É cedo para comemorar, mas o número de mortes e de casos confirmados de covid-19 no Rio Grande do Sul sugerem que as medidas restritivas adotadas pelo governo do Estado e pelos prefeitos está dando resultado. Os principais hospitais operam com relativa folga e o temido cenário de caos não se consumou. Mais um motivo para não afrouxar a vigilância, como querem prefeitos mais afoitos, que ameaçam desobedecer ao decreto do governador Eduardo Leite e reabrir o comércio na próxima semana.
O Estado fechou a semana com 410 casos confirmados e seis mortes, mas o próprio ministro da Saúde, Luiz Henrique Mandetta, alertou na entrevista desta sexta-feira (3) que o pior ainda está por vir. No Brasil, os números deram um salto em 24 horas: foram 60 mortes e 1.146 casos a mais, totalizando 359 vidas perdidas e 9.059 testes com resultado positivo. As próximas duas ou três semanas serão cruciais.
Em rota de colisão com o presidente Jair Bolsonaro, que defende o afrouxamento das restrições, com a justificativa de evitar o caos na economia, Mandetta recomendou aos brasileiros que sigam a orientação dos governadores. Em todos os Estados, a recomendação é a mesma: manter o distanciamento social pelo menos até 15 de abril.
Em Porto Alegre, os dois principais complexos hospitalares que atendem pacientes do SUS, o Grupo Hospitalar Conceição (GHC) e o Clínicas, ainda não enfrentam problemas de leitos nem de vagas de terapia intensiva.
Também essa boa notícia precisa ser lida sem euforia. Mandetta lembrou que o coronavírus começou pelas classes A e B, com histórico de viagens ao Exterior, e ainda não chegou aos bairros mais pobres do país. O Hospital Moinhos de Vento, que só atende particulares e convênios, tem mais pacientes internados com a covid-19 do que Clínicas e o GHC.
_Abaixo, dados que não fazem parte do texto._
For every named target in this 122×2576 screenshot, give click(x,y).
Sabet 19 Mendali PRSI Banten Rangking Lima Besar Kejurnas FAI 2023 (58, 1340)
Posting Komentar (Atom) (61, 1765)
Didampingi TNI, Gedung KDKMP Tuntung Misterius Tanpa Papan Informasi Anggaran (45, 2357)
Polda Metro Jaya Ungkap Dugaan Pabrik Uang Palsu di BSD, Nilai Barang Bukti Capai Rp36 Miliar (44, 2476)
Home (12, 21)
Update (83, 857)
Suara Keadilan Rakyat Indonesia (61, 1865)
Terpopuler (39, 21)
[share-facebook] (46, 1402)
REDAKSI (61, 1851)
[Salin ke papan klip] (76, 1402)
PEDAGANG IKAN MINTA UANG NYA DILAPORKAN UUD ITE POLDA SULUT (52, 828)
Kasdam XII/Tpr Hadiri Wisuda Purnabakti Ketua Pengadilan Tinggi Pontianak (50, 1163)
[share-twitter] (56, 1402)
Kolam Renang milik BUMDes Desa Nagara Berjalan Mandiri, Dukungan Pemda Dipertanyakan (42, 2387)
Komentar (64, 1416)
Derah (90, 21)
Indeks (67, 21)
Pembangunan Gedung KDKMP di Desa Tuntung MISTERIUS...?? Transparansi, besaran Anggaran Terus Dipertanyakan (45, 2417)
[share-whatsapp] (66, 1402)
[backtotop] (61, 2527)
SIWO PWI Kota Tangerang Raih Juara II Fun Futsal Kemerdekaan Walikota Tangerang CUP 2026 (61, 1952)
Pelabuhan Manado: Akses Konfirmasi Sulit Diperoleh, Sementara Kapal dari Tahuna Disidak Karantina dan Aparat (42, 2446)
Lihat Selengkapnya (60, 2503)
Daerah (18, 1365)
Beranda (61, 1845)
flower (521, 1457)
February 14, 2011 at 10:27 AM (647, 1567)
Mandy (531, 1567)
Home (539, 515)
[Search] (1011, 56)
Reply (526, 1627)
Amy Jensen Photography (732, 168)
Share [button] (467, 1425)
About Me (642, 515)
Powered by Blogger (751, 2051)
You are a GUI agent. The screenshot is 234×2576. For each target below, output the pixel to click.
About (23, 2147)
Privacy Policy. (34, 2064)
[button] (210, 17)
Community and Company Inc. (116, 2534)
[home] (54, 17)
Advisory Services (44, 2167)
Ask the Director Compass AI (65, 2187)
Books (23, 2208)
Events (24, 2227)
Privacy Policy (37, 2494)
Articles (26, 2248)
O isolamento está garantindo um tempo precioso para que a rede pública prepare a infraestrutura para atender ao aumento da demanda. O superintendente do GHC, André Cecchini, divulgou na sexta-feira um vídeo de agradecimento aos servidores do grupo que estão na linha de frente e informou que a procura por atendimento foi inferior ao que se imaginava. O fornecimento de equipamentos de proteção individual está regularizado e os resultados dos testes represados nos últimos dias devem sair no fim de semana.
Apesar de a situação estar sob controle, Cecchini tem um problema sério a lhe tirar o sono: todos os sindicatos estão ajuizando ações para afastamento imediato de funcionários com mais de 60 anos ou doenças preexistentes. São cerca de 1.500 pessoas nessas condições, o que pode inviabilizar o atendimento. A direção do grupo solicitou mediação do Tribunal Regional do Trabalho para tentar um acordo.
O problema do GHC é resultado de uma anomalia legal: os funcionários, embora regidos pela CLT, têm estabilidade e não podem ser demitidos nem ao completar 75 anos, como ocorre com os servidores públicos na administração direta. Como os salários são acima da média do mercado, não se aposentam porque ganhariam no máximo o teto do INSS.
O resultado é uma proporção de idosos superior aos demais hospitais, o que pode provocar o colapso dos serviços no momento crítico de uma doença em que a mortalidade é maior na faixa acima dos 60 anos.